_Source passage_:
Baseline demographics of the MIMIC II V.6 dataset
| Characteristics | Total adult hospitalizations (n=28 061) | HA-CDI cases (n=362) | HA-CDI controls (n=362) | p Value, HA-CDI cases compared to controls |
|---|---|---|---|---|
| Age, median (IQR), year | 65 (51–77) | 68 (22–99) | 65 (21–95) | 0.079 |
| Men, no. (%) | 15 781 (56) | 199 (55) | 201 (56) | 0.940 |
| Race/ethnicity, no. (%) | 0.121 | |||
| Asian | 586 (2) | 5 (1) | 13 (4) | |
| Black | 2362 (8) | 27 (7) | 27 (7) | |
| Hispanic | 825 (3) | 7 (2) | 10 (3) | |
| White | 19 704 (70) | 282 (78) | 257 (71) | |
| Other/unknown | 4584 (16) | 41 (11) | 55 (15) | |
| Elixhauser comorbidity index, median (IQR) | 2 (1–4) | 2 (1–3) | 2 (1–3) | 0.480 |
Total adult hospitalizations include all patients 16 years of age and older at the time of hospital admission. HA-CDI cases and randomly selected controls are well-matched by age, gender, ethnicity, and comorbidity.
HA-CDI, hospital-acquired C difficile; MIMIC II, multiparameter intelligent monitoring in intensive care V.6.
Figure 2.

_Work to complete_:
Write the next part of the passage on hospital-acquired C difficile in the MIMIC II dataset, picking up after its last line. The records have no connection to the passage on hospital-acquired C difficile in the MIMIC II dataset.

_Dataset_:
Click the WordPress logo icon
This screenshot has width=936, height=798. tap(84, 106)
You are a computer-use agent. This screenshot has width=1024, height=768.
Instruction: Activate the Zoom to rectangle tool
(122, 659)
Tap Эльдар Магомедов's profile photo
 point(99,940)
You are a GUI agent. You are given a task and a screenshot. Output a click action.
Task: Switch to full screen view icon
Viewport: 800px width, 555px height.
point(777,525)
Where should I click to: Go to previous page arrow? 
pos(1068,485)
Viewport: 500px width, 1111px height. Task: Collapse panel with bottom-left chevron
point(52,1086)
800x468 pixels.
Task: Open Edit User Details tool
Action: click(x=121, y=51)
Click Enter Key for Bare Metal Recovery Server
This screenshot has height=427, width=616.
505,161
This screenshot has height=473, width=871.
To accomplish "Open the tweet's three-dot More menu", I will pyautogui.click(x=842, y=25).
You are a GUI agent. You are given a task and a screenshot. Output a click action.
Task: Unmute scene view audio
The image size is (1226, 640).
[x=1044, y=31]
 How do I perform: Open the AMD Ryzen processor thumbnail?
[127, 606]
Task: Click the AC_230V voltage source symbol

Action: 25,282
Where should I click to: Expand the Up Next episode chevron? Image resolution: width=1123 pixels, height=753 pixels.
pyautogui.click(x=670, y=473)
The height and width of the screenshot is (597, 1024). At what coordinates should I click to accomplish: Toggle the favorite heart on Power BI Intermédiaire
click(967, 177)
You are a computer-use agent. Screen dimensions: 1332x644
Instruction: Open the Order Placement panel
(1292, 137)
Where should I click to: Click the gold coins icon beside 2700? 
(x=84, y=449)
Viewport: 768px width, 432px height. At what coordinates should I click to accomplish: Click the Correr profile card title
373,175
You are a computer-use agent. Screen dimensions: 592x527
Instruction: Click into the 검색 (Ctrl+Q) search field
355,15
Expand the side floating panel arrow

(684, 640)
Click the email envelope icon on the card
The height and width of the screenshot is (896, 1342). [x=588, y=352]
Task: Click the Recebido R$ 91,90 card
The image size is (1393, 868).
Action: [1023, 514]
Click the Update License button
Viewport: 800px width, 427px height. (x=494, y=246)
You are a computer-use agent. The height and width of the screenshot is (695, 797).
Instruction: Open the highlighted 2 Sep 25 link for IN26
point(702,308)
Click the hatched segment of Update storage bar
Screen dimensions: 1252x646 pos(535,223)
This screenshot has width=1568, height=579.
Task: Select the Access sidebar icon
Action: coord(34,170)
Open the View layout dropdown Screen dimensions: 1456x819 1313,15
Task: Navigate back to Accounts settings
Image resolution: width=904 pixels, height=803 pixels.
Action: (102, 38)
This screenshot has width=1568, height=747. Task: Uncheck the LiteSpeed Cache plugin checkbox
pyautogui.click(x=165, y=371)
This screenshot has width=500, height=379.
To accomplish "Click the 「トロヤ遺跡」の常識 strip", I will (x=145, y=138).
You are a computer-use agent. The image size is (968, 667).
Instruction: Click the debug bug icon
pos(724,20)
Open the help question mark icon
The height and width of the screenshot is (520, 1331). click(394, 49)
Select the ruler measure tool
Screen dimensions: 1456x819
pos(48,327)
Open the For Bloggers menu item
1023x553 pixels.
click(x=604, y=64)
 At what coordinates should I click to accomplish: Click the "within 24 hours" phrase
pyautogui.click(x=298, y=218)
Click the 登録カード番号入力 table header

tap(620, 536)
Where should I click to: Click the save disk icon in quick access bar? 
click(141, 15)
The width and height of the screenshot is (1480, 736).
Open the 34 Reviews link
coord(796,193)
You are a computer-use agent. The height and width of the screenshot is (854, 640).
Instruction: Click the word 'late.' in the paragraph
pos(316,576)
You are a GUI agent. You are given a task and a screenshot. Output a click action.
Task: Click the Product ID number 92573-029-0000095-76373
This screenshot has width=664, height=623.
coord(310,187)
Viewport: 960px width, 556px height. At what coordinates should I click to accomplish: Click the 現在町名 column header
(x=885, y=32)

_Written response_:
Temporal phenome maps. Temporal phenome-wide association of International Classification of Disease, Ninth Revision, Clinical Modification (ICD-9-CM) codes: (A) Only associations with adjusted p values of 0.05 or less are shown. (B) All associations with adjusted p value less than 0.99 are shown. For both visualizations, the width of the rendered line segments is proportionate to the negative logarithm of the adjusted p value. Each chapter of the ICD-9-CM coding schema is shown in a separate color, with vertical bars separating the chapters, and V and E codes on the right. Times are shown in days, using deciles, ranging from the 0th to 100th percentile. Median duration of hospitalization and IQR for the entire multiparameter intelligent monitoring in intensive care V.6 (MIMIC II) adult population are shown as horizontal lines.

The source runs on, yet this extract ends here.